Stored records
━━━━━━━━

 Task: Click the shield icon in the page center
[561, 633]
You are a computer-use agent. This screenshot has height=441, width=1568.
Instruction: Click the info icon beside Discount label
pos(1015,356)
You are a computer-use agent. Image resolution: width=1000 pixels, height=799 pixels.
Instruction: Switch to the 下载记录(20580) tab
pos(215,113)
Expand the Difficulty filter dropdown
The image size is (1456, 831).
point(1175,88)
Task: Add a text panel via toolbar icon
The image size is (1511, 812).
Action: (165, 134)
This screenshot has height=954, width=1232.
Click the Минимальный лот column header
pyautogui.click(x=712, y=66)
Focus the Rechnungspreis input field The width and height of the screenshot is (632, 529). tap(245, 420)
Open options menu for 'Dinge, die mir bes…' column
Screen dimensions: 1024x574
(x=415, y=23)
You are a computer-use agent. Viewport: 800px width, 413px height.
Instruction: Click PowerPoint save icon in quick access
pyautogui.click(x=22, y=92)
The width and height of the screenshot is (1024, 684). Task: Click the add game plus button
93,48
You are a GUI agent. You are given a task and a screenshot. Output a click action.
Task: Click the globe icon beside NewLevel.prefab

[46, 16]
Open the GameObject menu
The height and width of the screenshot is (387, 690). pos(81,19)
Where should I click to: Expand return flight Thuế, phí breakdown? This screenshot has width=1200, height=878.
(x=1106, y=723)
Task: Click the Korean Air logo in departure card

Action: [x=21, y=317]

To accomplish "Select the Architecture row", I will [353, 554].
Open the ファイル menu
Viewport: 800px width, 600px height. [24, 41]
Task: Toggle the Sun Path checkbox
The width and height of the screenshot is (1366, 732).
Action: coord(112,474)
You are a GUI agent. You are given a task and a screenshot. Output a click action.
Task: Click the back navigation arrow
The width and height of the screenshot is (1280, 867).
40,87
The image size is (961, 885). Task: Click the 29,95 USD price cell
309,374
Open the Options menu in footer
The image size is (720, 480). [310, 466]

━━━━━━━━

## Problem details
Write the records out once more. Change nothing.

## Exercise result
 Task: Click the shield icon in the page center
[561, 633]
You are a computer-use agent. This screenshot has height=441, width=1568.
Instruction: Click the info icon beside Discount label
pos(1015,356)
You are a computer-use agent. Image resolution: width=1000 pixels, height=799 pixels.
Instruction: Switch to the 下载记录(20580) tab
pos(215,113)
Expand the Difficulty filter dropdown
The image size is (1456, 831).
point(1175,88)
Task: Add a text panel via toolbar icon
The image size is (1511, 812).
Action: (165, 134)
This screenshot has height=954, width=1232.
Click the Минимальный лот column header
pyautogui.click(x=712, y=66)
Focus the Rechnungspreis input field The width and height of the screenshot is (632, 529). tap(245, 420)
Open options menu for 'Dinge, die mir bes…' column
Screen dimensions: 1024x574
(x=415, y=23)
You are a computer-use agent. Viewport: 800px width, 413px height.
Instruction: Click PowerPoint save icon in quick access
pyautogui.click(x=22, y=92)
The width and height of the screenshot is (1024, 684). Task: Click the add game plus button
93,48
You are a GUI agent. You are given a task and a screenshot. Output a click action.
Task: Click the globe icon beside NewLevel.prefab

[46, 16]
Open the GameObject menu
The height and width of the screenshot is (387, 690). pos(81,19)
Where should I click to: Expand return flight Thuế, phí breakdown? This screenshot has width=1200, height=878.
(x=1106, y=723)
Task: Click the Korean Air logo in departure card

Action: [x=21, y=317]

To accomplish "Select the Architecture row", I will [353, 554].
Open the ファイル menu
Viewport: 800px width, 600px height. [24, 41]
Task: Toggle the Sun Path checkbox
The width and height of the screenshot is (1366, 732).
Action: coord(112,474)
You are a GUI agent. You are given a task and a screenshot. Output a click action.
Task: Click the back navigation arrow
The width and height of the screenshot is (1280, 867).
40,87
The image size is (961, 885). Task: Click the 29,95 USD price cell
309,374
Open the Options menu in footer
The image size is (720, 480). [310, 466]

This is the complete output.